Любовь Сергеевна тихонько плакала.
— Я завтра вечером уеду,— сказал он.
— Куда, мой друг?
— Ах ты мой боже! Не в Америку! Не с чем, хоть, говорят, и нажился… Куда-нибудь уеду. Здесь я жить не могу. Мне служить надобно. Надо место получить, достать скорее, а то, в самом деле, доброжелатели да сестрицы поверят, что меня в спину вытолкали.
— Какое же ты место намерен, Серженька…
Сергей Андреевич расхохотался.
— Ну, понимаете ли вы что-нибудь после этого? Ну, что вы спрашиваете: какое место? Кто же может это сказать? Почему ж я знаю? Ведь мне надо приехать да посмотреть, похлопотать, надо налицо быть, на глазах. Отсюда что сделаешь?
— Так для чего ж ты уезжал из Петербурга, друг мой?
— Что? — вскричал он очень громко.— Зачем я сюда приехал? Да, я вам в тягость, конечно. Когда вы могли ждать от меня что-нибудь, вы не спрашивали, зачем я приезжал.
— Серженька, друг мой!..
— Вам угодно знать, зачем я приехал? Извольте. Сестер еще обирать приехал. Деньги мне нужны. Места даром не достанешь. Пусть мне Прасковья Андреевна отдаст свои пять тысяч: я через месяц буду иметь место, знаю как, знаю чрез кого…
— Неужели, Серженька?
— Как нельзя вернее. А вы тут затеяли этого подьячего венчать — очень нужно! Конечно, если она решила, что отдает Катерине эти деньги в приданое, мне остается сесть здесь да землю пахать… ну, или управителем к кому-нибудь попасть, мне, статскому советнику-то!..

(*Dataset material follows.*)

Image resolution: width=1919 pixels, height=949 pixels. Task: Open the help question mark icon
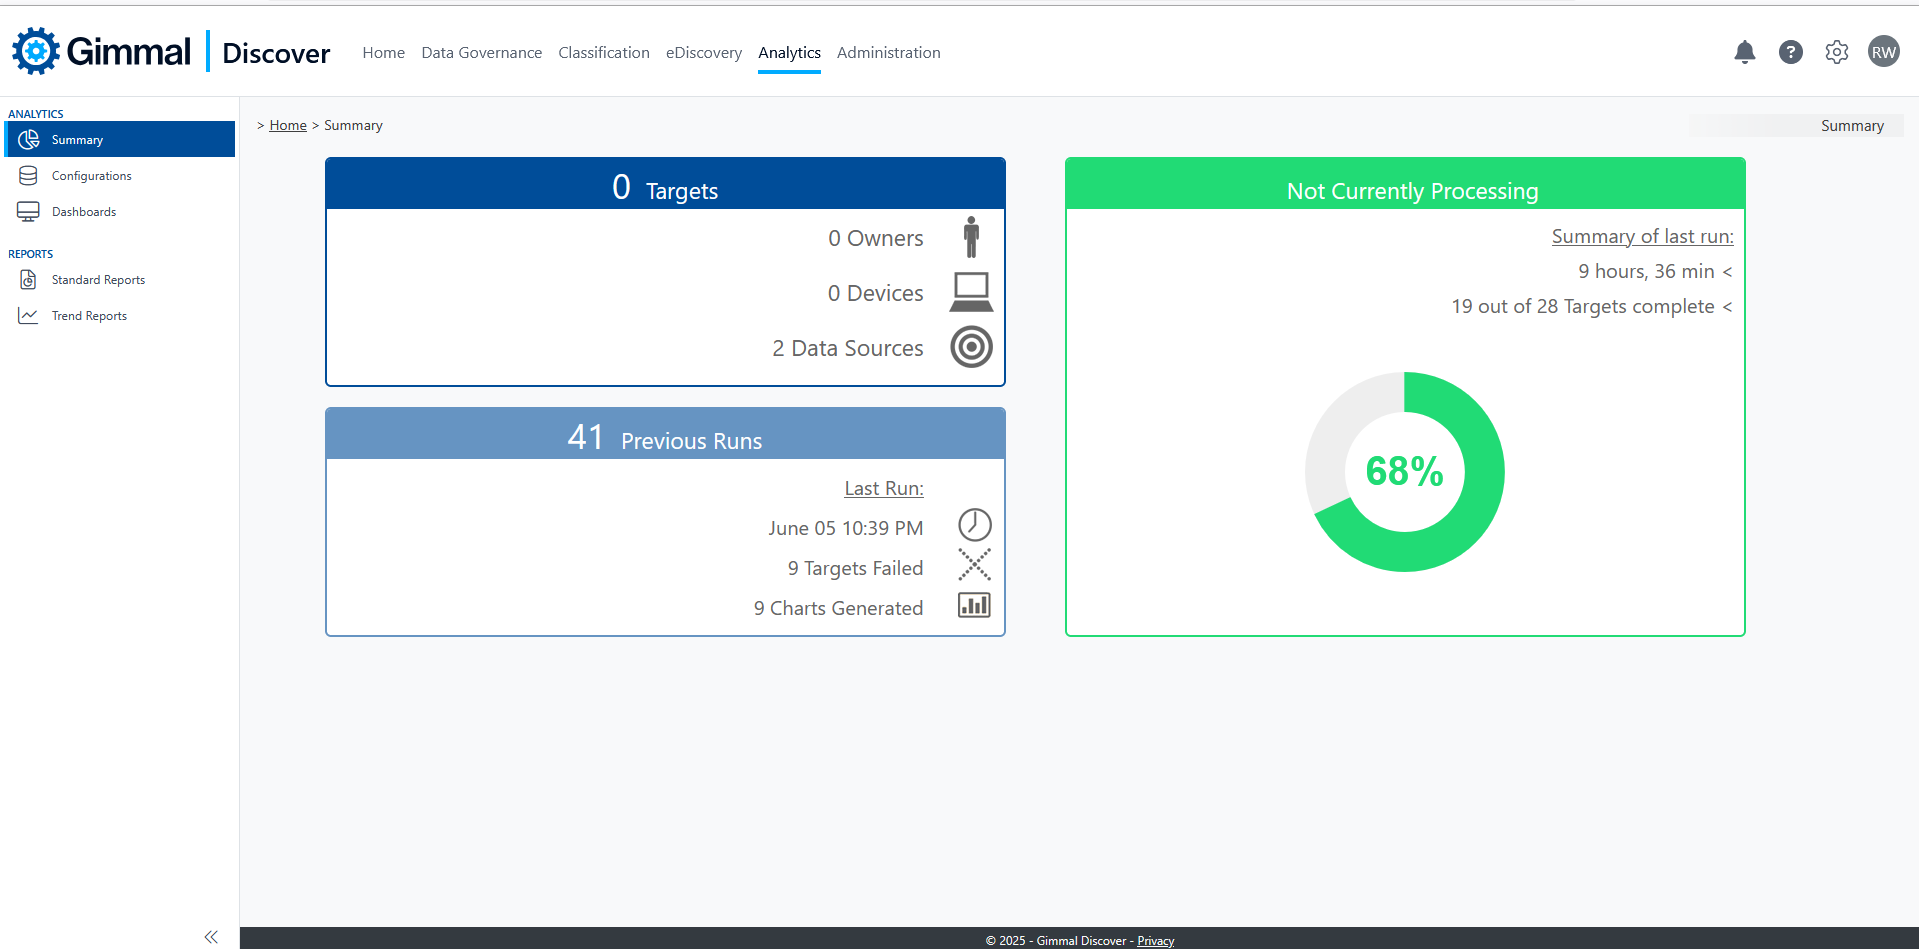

— Так ты бы желал, чтоб она отдала тебе эти деньги, Серженька?
— Да. Вы понимаете, что мне другого ресурса нет?
— Как же ты говорил, что тебя отставка не беспокоит, что все это вздор, что ты надеешься получить… Я как-то этого в толк не возьму! Ты меня совершенно успокоил, и вдруг — нет другого ресурса… Ведь у тебя дом полный в Петербурге?..

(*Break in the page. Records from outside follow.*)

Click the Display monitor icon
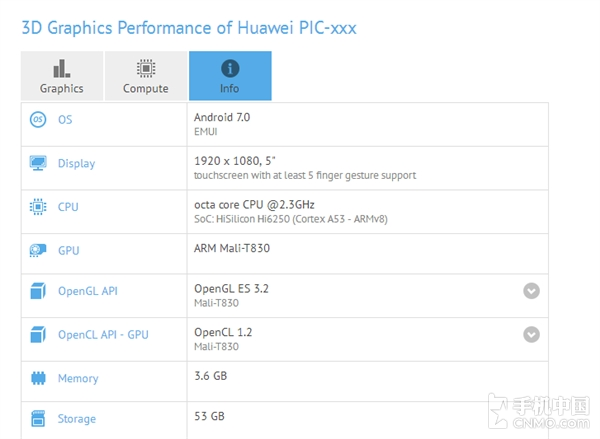Screen dimensions: 600x439 (38, 163)
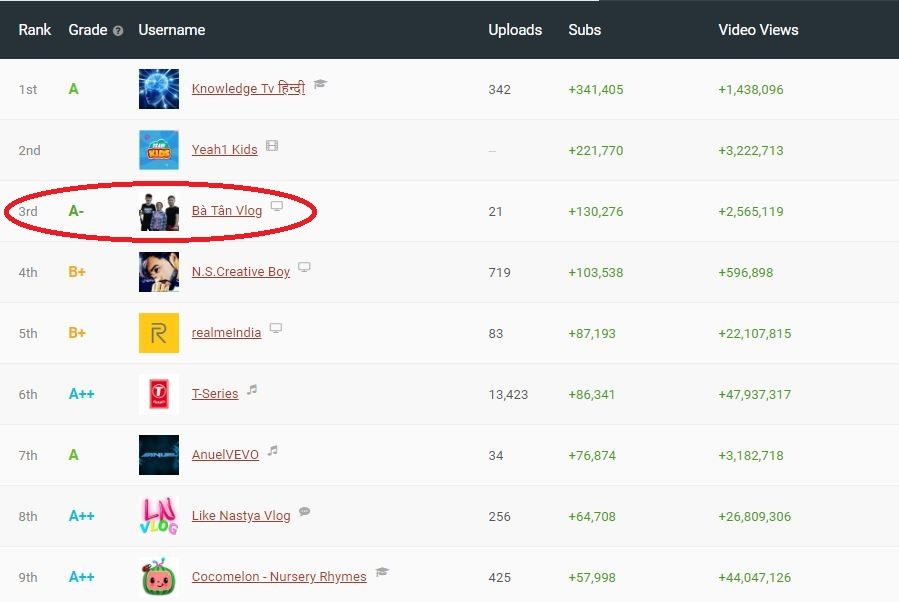This screenshot has width=899, height=602.
Task: Click graduation cap icon beside Cocomelon
Action: tap(381, 573)
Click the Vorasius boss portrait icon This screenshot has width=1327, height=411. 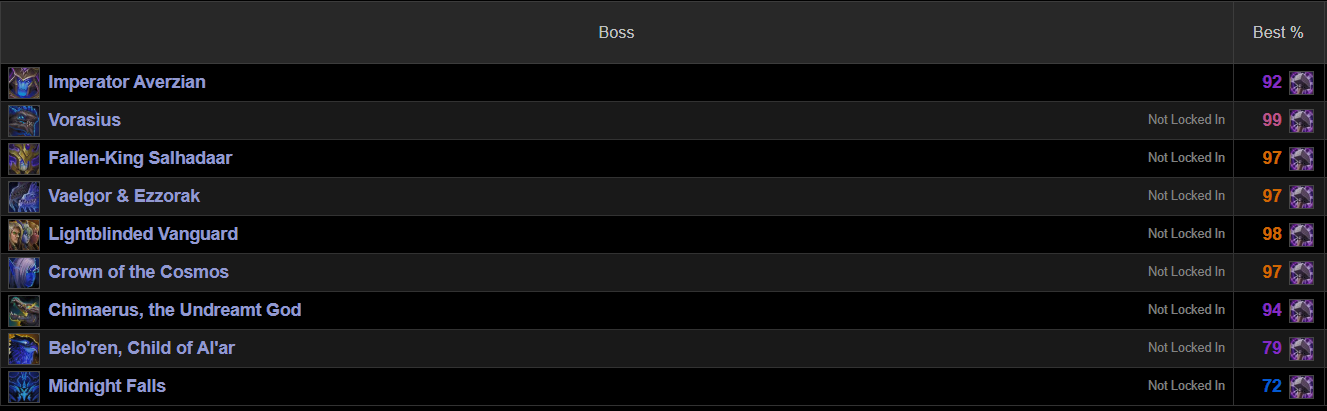pyautogui.click(x=24, y=120)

— Что ж мне, распродавать мои вещи? Благодарю вас, маменька, утешили! Ведь мне жить где-нибудь надобно,— не с вами же мне жить! Кому я стану распродавать? что это будет такое? срам. Мне надо приехать в мой дом… Да не мой он еще, а наемный, надо приехать и тотчас занять другое место, другую службу, не заботясь, что я потерял. Вот как люди живут! А то, что ж, мне себя совсем скомпрометировать, пожитки продавать! Что выдумали!.. Э, с женщинами беда! хоть не говори, не начинай…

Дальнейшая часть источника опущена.